BRASÍLIA - O ministro de Relações Institucionais, José Múcio, se reúne na segunda-feira com o líder do governo no Senado, Romero Jucá (PMDB-RR), para traçar a estratégia a ser adotada este ano no Congresso, em especial no Senado. O objetivo é ampliar a base aliada para respaldar as ações políticas da administração federal na Casa, sem repetir o fracasso que resultou na extinção da Contribuição Provisória sobre Movimentação Financeira (CPMF), em dezembro.

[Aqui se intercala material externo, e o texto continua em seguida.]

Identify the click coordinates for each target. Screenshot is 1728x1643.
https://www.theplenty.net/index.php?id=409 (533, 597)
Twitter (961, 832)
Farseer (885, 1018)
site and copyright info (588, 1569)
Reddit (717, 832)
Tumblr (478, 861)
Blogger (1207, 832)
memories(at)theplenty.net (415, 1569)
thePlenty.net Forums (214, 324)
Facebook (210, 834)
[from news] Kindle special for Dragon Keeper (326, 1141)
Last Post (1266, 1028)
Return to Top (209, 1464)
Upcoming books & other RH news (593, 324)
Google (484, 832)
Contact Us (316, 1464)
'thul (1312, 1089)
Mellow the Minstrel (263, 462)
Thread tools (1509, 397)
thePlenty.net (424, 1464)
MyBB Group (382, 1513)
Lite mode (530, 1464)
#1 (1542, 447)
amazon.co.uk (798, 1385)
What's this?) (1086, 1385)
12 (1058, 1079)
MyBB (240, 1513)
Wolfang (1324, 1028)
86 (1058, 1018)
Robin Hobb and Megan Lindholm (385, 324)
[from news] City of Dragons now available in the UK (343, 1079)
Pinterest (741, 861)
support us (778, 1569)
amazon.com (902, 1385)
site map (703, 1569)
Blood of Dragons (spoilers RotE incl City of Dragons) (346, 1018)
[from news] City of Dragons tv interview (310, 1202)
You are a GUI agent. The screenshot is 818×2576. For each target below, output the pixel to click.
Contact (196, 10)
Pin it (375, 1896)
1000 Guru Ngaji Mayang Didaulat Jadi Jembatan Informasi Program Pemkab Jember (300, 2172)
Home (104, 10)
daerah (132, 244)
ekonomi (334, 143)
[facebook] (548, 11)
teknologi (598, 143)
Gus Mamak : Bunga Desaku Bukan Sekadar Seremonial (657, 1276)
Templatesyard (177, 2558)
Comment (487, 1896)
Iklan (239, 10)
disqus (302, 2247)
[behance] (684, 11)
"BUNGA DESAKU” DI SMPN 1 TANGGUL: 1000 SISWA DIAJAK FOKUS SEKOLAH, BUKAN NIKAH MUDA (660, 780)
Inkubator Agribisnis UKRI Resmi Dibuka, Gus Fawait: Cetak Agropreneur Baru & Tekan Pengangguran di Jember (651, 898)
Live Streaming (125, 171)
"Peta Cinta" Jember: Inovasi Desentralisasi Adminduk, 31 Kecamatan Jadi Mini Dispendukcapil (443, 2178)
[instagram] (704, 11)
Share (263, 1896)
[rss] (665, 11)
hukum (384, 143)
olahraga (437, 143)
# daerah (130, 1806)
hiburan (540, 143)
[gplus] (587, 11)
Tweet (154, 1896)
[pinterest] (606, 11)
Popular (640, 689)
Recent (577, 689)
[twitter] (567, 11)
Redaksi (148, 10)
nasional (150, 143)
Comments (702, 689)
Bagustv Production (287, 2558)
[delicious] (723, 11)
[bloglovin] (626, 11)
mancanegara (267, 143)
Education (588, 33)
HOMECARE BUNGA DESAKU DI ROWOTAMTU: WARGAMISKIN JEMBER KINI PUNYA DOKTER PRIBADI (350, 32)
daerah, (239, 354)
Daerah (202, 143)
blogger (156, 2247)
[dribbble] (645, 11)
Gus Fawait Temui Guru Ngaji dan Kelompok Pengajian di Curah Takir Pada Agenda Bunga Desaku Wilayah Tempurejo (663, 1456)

Por isso, segundo estrategistas do Poder Executivo, o Palácio do Planalto anunciará as nomeações do setor energético, que estão pendentes antes do término do recesso parlamentar, para que o ano legislativo comece com a casa arrumada.
O nome do senador Edison Lobão (PMDB-MA), continua como o principal ao posto de ministro de Minas e Energia, mas outros partidos aliados poderão ser beneficiados com outras indicações para empresas ligadas ao setor. Mesmo depois de o Executivo amargar a derrota com o fim da CPMF, os governistas avaliam que a situação melhorou durante a prorrogação da Desvinculação de Recursos da União (DRU), que foi aprovada.
No entanto, essa votação só foi possível diante do compromisso do Planalto com a oposição de que não haveria pacotes com aumento de carga tributária. Com a ajuda da oposição, a Presidência da República prorrogou a DRU e conseguiu também recuperar os votos de aliados que ajudaram o PSDB e o DEM a rejeitarem a contribuição.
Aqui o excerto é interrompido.